Erfreuliche 149 Staaten sind dem Übereinkommen bereits beigetreten, darunter im Jahr 2008 auch Österreich.
Anlässlich der Ratifikation hat der Nationalrat beschlossen, dass das Übereinkommen nicht unmittelbar anwendbar sein, sondern durch die Erlasssung von Gesetzen erfüllt werden soll. Seit der Ratifikation ist allerdings praktisch nichts geschehen; Österreich ist in der Erlasssung der erforderlichen Maßnahmen säumig.

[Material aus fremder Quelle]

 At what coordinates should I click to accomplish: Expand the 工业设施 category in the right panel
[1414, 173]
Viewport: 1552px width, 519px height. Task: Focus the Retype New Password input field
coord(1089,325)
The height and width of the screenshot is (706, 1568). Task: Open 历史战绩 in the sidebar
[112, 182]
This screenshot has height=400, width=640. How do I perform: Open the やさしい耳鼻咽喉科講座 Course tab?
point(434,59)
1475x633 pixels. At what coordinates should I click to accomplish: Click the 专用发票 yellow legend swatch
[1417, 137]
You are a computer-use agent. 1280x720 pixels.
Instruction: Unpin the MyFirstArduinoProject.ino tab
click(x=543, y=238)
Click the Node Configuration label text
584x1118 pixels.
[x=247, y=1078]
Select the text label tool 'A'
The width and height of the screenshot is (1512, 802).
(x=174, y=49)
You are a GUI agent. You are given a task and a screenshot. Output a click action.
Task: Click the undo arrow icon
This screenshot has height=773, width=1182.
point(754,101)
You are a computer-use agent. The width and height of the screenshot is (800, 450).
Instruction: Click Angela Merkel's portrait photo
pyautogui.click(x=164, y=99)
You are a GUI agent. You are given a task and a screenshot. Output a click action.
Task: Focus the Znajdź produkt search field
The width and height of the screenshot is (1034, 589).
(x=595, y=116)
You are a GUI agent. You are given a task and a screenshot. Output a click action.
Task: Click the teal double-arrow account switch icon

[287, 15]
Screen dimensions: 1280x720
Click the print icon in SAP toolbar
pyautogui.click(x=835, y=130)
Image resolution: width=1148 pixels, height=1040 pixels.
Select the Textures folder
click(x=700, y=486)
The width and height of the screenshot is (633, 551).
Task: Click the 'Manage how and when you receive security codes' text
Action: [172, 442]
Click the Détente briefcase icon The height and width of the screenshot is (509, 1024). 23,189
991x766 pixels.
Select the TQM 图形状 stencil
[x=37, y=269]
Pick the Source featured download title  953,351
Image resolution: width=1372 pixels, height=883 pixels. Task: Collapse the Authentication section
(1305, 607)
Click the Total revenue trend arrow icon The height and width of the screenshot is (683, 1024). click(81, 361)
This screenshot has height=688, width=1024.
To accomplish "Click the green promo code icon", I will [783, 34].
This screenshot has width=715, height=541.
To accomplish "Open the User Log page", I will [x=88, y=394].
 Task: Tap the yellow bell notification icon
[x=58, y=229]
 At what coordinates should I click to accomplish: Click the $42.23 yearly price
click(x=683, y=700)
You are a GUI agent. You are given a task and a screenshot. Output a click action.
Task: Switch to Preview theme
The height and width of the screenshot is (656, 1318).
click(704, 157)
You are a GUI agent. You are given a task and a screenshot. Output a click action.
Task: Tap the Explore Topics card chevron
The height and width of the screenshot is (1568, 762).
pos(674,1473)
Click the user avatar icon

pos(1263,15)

Die Behindertenrechtskonvention formuliert in der Einleitung die Sicherung der Menschenrechte und Grundfreiheiten für alle Menschen mit Behinderungen als den Hauptzweck des Übereinkommens. Dass auch Menschen mit Behinderungen in den Genuss der Grundrechte kommen sollen, ist für Österreich nicht neu. Der österreichische Grundrechtekatalog kennt keine Ausnahmen für Menschen mit Behinderungen.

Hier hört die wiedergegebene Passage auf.